◆ **Selection**
□ □ □ □

Center frame, behind the boats: the barges:

Photobucket

Live music was streaming from the Hatch Shell concert. Across the river, the geeks at MIT turned this building into a giant musical display, sort of like the "visualizations" MP3 players provide. Each window was one pixel.

Photobucket

It was dark, and my camera's video capabilities are an afterthought, but this poorly-exposed video clip will give you the idea. Note also the lightning in the background.

It was full dark now, both from the hour, and from the thickening clouds. All the remaining shots are 4-second time exposures.

Photobucket

Photobucket

Some of the party boats were very festive:

Photobucket

The banks of the Charles were packed.

Photobucket

The lightning was getting very close; individual cloud-to-ground strokes were visible in the middle distance. It became a show in its own right; people Ooooo'd and Ahhhhh'd and clapped after each bolt.

□ □ □ □

List every named place that the river excerpt mentions.

□ □ □ □

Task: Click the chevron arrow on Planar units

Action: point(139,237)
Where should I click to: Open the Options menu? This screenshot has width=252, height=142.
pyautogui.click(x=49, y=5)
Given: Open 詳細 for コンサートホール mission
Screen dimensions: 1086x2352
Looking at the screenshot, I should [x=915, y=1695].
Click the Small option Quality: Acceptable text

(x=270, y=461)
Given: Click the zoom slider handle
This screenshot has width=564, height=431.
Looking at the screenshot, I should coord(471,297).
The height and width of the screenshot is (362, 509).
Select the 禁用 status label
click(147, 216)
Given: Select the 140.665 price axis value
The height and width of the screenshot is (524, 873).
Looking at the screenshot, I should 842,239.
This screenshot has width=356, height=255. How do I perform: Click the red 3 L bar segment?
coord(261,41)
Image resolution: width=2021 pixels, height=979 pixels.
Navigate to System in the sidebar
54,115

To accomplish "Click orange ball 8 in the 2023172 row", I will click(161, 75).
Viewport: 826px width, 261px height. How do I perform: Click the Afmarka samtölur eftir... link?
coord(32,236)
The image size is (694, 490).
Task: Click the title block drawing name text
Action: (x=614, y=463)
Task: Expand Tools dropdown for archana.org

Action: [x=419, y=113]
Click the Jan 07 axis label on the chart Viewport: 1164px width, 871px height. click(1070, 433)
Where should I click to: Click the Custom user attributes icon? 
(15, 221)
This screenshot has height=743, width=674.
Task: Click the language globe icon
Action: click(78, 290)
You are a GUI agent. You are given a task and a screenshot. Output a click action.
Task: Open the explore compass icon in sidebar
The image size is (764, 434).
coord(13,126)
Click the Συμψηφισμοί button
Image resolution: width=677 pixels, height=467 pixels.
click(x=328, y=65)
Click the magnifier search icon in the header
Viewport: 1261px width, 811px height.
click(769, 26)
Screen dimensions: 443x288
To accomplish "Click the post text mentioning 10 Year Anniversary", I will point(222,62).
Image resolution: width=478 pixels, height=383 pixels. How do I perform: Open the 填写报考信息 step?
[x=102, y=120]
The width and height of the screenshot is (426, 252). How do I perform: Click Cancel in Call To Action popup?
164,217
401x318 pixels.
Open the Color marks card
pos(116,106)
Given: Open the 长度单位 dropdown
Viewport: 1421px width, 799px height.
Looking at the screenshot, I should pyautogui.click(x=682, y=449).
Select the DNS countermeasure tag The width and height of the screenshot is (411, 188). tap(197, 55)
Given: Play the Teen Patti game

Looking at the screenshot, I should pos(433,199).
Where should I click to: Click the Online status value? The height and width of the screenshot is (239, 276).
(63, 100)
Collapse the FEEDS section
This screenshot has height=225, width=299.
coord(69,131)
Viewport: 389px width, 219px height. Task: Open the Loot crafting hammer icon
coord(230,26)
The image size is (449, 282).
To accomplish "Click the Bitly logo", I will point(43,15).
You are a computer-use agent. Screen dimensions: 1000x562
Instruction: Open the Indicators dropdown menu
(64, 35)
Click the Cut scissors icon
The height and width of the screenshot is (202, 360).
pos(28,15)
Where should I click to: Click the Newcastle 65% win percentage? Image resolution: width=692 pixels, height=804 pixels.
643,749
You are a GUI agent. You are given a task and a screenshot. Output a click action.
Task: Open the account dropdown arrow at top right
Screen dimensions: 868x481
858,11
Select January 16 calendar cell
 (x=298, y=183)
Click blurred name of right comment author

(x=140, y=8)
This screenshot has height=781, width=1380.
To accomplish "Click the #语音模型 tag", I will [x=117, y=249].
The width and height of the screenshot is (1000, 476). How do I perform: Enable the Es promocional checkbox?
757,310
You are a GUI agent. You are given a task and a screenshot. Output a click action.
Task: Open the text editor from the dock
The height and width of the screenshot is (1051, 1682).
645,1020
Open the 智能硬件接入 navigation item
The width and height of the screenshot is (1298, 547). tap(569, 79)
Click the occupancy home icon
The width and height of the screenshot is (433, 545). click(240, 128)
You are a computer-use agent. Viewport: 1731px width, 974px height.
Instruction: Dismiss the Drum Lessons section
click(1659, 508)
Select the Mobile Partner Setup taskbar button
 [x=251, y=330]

□ □ □ □

◆ **Answer**
- the Hatch Shell
- MIT
- the Charles